**ТЕКСТ ДЛЯ АНАЛИЗА**
Опираясь на эти положения Чернышевского, Добролюбов стал основателем особого подхода к анализу литературного произведения. Он видел, что большинство русских писателей не разделяет революционного образа мыслей и не произносит приговор над жизнью с таких радикальных позиций. А потому задачу своей критики Добролюбов усматривал в том, чтобы по-своему завершить начатое писателем дело и сформулировать свой «приговор», используя художественные образы произведения. Свой метод Добролюбов называл «реальной критикой».
Реальная критика «разбирает, возможно ли и действительно ли такое лицо; нашедши же, что оно верно действительности, она переходит к своим собственным соображениям о причинах, породивших его, и т. д. Если в произведении разбираемого автора эти причины указаны, критика пользуется ими и благодарит автора; если нет, не пристает к нему с ножом к горлу – как, дескать, он смел вывести такое лицо, не объяснивши причин его существования?» Критик берёт в этом случае инициативу в свои руки: объясняет причины, породившие то или иное явление, с революционных позиций и произносит над ним приговор.
Добролюбов положительно оценивает, например, роман Гончарова «Обломов», хотя автор, по его мнению, «не даёт и, по-видимому, не хочет дать никаких выводов». Достаточно того, что Гончаров «представляет вам живое изображение и ручается только за сходство его с действительностью». Для Добролюбова подобная объективность вполне приемлема и даже желательна, так как объяснение и приговор критик берёт на себя сам. Если же автор тенденциозен, критик этого как бы не замечает и даёт характерам и событиям в произведении свою интерпретацию.
Пользуясь методом реальной критики, Добролюбов перетолковывал художественное произведение писателя на свой революционно-демократический лад. Анализ произведения не только перерастал в осмысление острых проблем современности, превращаясь в разговор «по поводу», но и приводил Добролюбова к выводам, которые никак не предполагал сам автор. На этой почве, как мы увидим далее, произошёл решительный разрыв Тургенева с журналом «Современник», когда статья Добролюбова о романе «Накануне» увидела в нём свет.
К 1859 году, когда правительственная программа реформ и взгляды на них либералов прояснились, когда стало очевидно, что перемены сверху будут непоследовательными и осторожными, революционеры-демократы от шаткого союза с либералами перешли к разрыву отношений с ними. Обличению либерализма Добролюбов посвятил специальный сатирический отдел в журнале «Современник» под названием «Свисток», где он успешно выступал в роли талантливого поэта-юмориста под тремя сатирическими масками: поэта чистого искусства Аполлона Капелькина, либерала-обличителя Конрада Лилиеншвагера и тупого реакционера Якова Хама.

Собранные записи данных
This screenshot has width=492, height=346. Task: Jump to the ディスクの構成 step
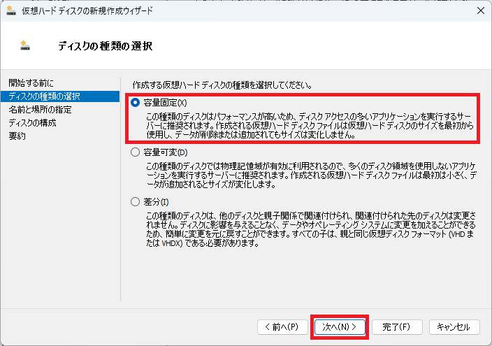[x=32, y=123]
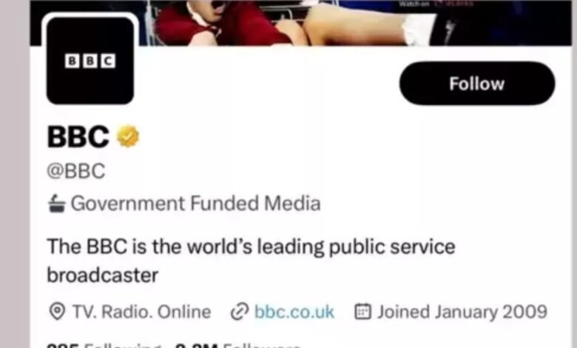Image resolution: width=577 pixels, height=348 pixels.
Task: Select the @BBC handle text
Action: click(x=76, y=171)
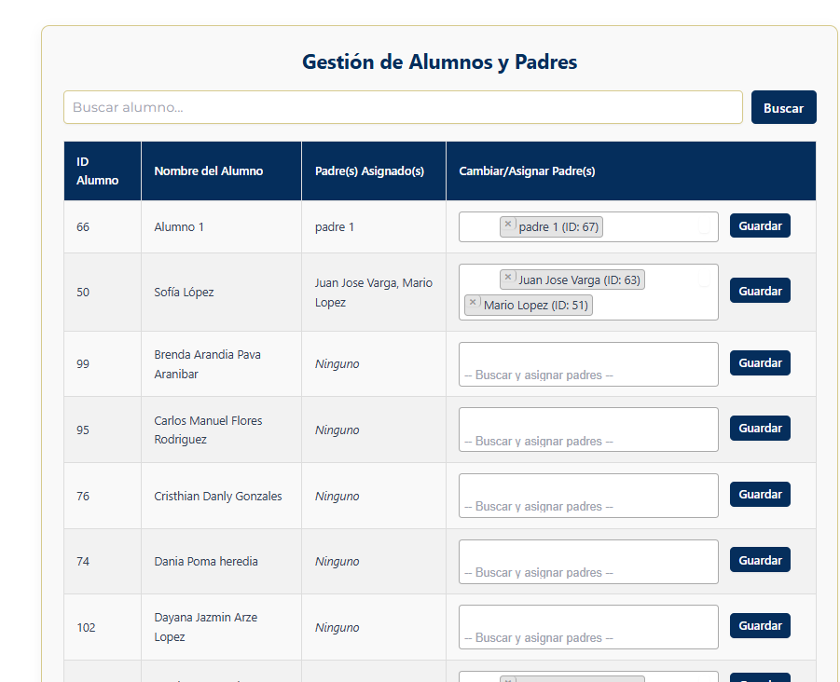Remove the padre 1 (ID: 67) tag
The height and width of the screenshot is (682, 840).
(x=508, y=225)
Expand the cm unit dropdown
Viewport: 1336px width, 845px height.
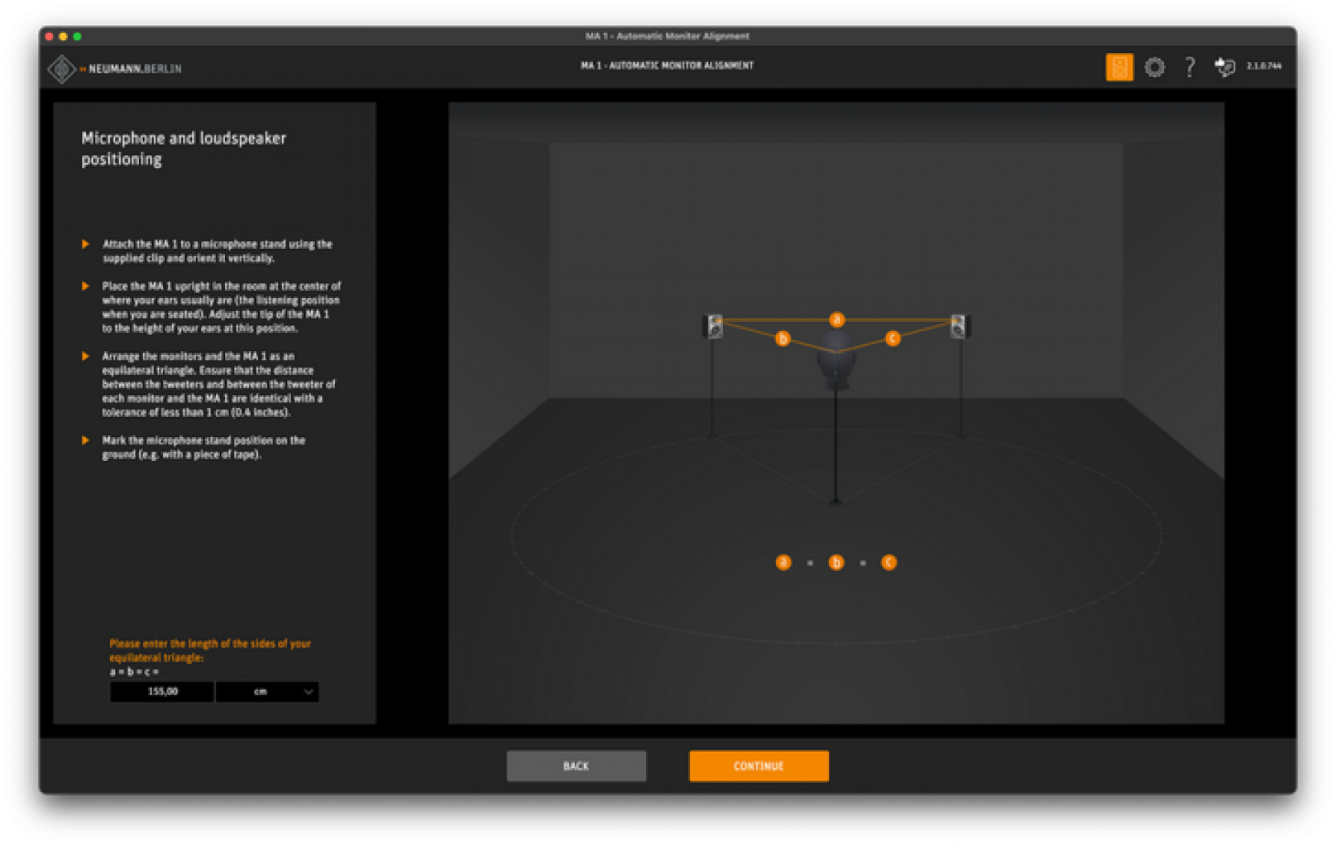(267, 691)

**ЗАДАНИЕ**
Продублируйте без изменений фрагмент текста о критике Добролюбова, начиная со слов «К 1859 году, когда» и заканчивая словами «реакционера Якова Хама.». Записи никак не связаны с текстом.

**РЕШЕНИЕ ЗАДАНИЯ**
К 1859 году, когда правительственная программа реформ и взгляды на них либералов прояснились, когда стало очевидно, что перемены сверху будут непоследовательными и осторожными, революционеры-демократы от шаткого союза с либералами перешли к разрыву отношений с ними. Обличению либерализма Добролюбов посвятил специальный сатирический отдел в журнале «Современник» под названием «Свисток», где он успешно выступал в роли талантливого поэта-юмориста под тремя сатирическими масками: поэта чистого искусства Аполлона Капелькина, либерала-обличителя Конрада Лилиеншвагера и тупого реакционера Якова Хама.